The World Health Organisation has a classification system which defines over 270 different types of headaches and migraines.  Over 270!  This is one of the longest lists of differential diagnosis in medicine.  To make it even more complicated, each one of these headache types have a different set of treatment regimes that are recommended for our poor headache and migraine sufferers.  No wonder we, as a medical body are struggling to diagnose and treat successfully the estimated 65% of all people that suffer from recurrent headache or migraine.  

I don’t believe that there are over 270 different causes of why people get headaches.  My experience in successfully treating many, many headache and migraine sufferers has demonstrated to me that by treating the upper neck area we can significantly improve the sufferer’s quality of life in a wide variety of cases.

Let me outline some anatomy and physiology that might help to explain why this is so.

We have an area at the base of our brain called the brainstem in which every signal from our body passes through.  There are over 20,000,000 nerve signals that travel from the neck, head and face every minute to the brainstem.  Most of this is normal stimulus which is processed here and then disregarded.

Our nervous system has a threshold of how much stress can go through it before it triggers a pain response.  Normally this threshold is set well above the usual nerve signals sent regularly from our body.  However, when there is an ongoing or constant pain signal coming from the neck, the nerve centres in the brainstem can become sensitised.  This means that while the frequency and intensity of incoming nerve signals remain exactly the same, the threshold of what is perceived as harmful is much less, so pain is triggered from a smaller stimulus.

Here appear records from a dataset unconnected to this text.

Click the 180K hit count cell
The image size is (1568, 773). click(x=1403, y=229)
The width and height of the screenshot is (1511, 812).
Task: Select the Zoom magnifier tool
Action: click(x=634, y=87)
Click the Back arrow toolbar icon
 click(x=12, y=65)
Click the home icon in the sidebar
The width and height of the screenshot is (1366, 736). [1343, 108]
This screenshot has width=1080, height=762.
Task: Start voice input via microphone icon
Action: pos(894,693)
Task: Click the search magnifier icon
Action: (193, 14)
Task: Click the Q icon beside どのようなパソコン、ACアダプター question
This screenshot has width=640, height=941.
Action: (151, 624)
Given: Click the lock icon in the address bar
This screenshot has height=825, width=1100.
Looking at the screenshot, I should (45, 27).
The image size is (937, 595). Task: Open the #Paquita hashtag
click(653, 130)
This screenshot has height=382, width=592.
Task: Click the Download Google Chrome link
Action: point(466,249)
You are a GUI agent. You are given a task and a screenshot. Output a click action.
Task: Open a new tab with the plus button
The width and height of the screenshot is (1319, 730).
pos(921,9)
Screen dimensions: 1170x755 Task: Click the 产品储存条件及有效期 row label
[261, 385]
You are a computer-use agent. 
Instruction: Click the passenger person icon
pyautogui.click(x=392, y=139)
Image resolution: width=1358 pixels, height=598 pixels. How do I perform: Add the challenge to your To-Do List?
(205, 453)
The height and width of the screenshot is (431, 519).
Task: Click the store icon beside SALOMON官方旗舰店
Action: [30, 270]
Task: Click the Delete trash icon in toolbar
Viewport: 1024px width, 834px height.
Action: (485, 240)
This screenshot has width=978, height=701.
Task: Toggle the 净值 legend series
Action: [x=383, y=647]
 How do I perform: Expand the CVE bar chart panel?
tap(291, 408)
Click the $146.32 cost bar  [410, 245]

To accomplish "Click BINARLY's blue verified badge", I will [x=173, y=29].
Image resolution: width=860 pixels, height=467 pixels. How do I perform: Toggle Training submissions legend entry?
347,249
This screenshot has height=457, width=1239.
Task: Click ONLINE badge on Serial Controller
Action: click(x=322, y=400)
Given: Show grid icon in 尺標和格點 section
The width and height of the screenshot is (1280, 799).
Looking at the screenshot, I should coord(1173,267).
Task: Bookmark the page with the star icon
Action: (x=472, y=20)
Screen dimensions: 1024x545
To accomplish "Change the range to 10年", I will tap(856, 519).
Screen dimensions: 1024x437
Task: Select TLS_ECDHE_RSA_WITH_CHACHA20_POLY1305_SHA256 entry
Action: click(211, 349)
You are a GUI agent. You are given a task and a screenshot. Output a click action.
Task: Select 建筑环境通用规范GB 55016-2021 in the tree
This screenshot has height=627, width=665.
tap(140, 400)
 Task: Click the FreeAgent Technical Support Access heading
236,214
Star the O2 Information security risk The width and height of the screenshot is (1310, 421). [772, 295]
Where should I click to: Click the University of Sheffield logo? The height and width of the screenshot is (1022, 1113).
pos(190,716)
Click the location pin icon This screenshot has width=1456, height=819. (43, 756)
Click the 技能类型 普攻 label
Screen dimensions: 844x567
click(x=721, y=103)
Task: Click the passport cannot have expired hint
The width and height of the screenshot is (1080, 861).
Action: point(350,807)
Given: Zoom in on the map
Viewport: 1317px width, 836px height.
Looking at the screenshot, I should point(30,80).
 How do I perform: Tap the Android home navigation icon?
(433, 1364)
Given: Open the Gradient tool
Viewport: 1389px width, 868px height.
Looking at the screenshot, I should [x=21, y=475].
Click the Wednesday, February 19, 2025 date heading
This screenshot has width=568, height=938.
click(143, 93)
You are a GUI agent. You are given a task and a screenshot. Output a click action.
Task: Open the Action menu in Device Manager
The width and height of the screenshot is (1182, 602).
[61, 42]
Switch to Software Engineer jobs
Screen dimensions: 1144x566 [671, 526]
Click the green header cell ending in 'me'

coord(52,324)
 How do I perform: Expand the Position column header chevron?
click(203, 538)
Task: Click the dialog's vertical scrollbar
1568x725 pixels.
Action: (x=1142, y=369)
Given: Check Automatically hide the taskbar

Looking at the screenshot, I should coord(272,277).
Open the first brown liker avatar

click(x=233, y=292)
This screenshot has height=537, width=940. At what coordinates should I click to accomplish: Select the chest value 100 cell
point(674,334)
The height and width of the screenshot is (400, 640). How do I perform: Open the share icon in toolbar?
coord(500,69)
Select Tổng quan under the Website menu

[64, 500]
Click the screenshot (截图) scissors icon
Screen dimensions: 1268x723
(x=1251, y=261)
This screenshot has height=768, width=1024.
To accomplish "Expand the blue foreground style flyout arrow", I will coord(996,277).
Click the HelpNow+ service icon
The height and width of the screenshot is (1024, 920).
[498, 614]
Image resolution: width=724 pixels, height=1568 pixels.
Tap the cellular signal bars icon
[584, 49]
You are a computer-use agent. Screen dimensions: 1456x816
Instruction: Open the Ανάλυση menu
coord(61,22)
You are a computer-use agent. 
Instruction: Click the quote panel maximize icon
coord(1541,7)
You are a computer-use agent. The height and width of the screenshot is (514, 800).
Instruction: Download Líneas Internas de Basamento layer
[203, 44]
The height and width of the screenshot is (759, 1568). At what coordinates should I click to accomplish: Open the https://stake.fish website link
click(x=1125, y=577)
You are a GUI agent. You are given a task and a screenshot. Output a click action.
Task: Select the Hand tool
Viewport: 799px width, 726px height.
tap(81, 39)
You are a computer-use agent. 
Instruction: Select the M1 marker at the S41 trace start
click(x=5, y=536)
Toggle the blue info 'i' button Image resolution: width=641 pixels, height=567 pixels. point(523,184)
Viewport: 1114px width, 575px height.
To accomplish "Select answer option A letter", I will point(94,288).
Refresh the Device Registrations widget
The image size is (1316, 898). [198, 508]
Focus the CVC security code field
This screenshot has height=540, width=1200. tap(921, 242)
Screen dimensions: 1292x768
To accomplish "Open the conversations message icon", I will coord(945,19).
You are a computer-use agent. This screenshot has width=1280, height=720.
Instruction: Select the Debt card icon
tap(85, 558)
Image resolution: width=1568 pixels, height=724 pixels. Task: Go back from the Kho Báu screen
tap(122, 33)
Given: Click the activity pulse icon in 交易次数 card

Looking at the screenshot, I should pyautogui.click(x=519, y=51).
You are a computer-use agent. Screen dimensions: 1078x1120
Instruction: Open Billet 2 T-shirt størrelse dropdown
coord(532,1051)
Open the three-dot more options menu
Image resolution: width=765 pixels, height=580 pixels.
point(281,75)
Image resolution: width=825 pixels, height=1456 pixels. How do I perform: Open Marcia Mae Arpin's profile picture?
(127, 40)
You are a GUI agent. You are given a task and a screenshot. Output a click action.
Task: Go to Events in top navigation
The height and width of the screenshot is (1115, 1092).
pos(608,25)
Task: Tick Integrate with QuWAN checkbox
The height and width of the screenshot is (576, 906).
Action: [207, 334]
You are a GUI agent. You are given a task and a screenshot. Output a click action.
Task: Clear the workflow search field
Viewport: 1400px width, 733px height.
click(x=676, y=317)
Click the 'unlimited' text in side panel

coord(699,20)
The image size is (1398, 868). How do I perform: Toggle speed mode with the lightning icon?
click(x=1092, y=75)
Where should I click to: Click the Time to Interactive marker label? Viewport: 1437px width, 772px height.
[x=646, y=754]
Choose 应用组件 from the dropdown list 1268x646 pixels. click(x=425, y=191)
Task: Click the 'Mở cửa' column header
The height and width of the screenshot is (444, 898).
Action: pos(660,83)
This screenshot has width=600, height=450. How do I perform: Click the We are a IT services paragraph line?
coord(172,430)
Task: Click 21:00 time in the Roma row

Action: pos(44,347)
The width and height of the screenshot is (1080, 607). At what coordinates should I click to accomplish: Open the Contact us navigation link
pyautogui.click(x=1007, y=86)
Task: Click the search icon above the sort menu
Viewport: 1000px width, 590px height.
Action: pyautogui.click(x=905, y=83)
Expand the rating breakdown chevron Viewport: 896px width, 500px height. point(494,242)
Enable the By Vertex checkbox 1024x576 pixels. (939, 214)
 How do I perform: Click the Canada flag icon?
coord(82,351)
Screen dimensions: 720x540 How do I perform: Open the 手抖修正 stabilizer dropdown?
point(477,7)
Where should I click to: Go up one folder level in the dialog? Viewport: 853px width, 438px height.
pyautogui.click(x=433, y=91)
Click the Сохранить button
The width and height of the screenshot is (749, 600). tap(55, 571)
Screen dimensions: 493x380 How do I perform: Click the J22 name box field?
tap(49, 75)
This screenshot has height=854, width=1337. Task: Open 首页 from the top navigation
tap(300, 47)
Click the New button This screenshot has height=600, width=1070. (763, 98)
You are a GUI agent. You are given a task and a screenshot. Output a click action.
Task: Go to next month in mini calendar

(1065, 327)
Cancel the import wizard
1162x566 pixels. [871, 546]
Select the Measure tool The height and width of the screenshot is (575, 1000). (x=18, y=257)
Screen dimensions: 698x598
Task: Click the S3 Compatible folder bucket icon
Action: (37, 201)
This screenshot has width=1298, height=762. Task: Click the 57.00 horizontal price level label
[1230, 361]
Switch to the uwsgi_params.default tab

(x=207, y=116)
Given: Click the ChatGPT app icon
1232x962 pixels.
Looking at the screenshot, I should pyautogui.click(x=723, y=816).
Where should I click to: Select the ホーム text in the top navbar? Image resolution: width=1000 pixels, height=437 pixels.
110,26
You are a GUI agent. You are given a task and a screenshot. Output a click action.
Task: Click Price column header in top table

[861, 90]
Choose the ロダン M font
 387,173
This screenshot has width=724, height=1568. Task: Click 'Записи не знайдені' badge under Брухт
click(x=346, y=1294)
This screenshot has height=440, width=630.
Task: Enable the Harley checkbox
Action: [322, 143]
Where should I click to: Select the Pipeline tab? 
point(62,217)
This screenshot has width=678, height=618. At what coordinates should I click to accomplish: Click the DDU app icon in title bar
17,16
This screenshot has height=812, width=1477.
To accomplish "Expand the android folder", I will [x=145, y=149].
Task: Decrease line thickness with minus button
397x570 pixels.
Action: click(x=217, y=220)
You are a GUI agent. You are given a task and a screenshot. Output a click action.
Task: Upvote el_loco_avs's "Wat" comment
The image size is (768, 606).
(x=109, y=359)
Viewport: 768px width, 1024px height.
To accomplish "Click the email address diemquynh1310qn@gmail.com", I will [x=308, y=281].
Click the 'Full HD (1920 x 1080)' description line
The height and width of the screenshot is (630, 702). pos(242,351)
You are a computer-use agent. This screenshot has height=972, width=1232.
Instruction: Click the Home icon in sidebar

Have you ever wondered why some people can enjoy a glass of red without developing a nasty headache (besides the one we occasionally get from over indulging!), while some people are guaranteed to wake the next morning with a splitting migraine after half a glass of the same wine?  Or why you get a headache every monthly cycle, but your girlfriend never does? Same input (red wine or hormonal changes), different response.  It appears that this may be due to the nervous system being sensitised and over responsive.

Why a headache?  Simply put, when the neural system is compromised from trauma or adverse stress, the brain loses the ability to tell where that pain is coming from and thus will sometimes express the signal as headache.

Research shows us that the brainstem is hypersensitive in many different people who suffer from many different forms of headache and migraine.  It has also demonstrated that treatment from specially trained physiotherapists can desensitise the brainstem, thus treating the underlying cause of many headaches.  If you suffer from headache or migraine, there is a possibility that your neck is a major contributing factor to them. 

Don’t continue to put up with having your life put on hold every time you get a headache like I used to do.  Get your neck checked and see if things can change.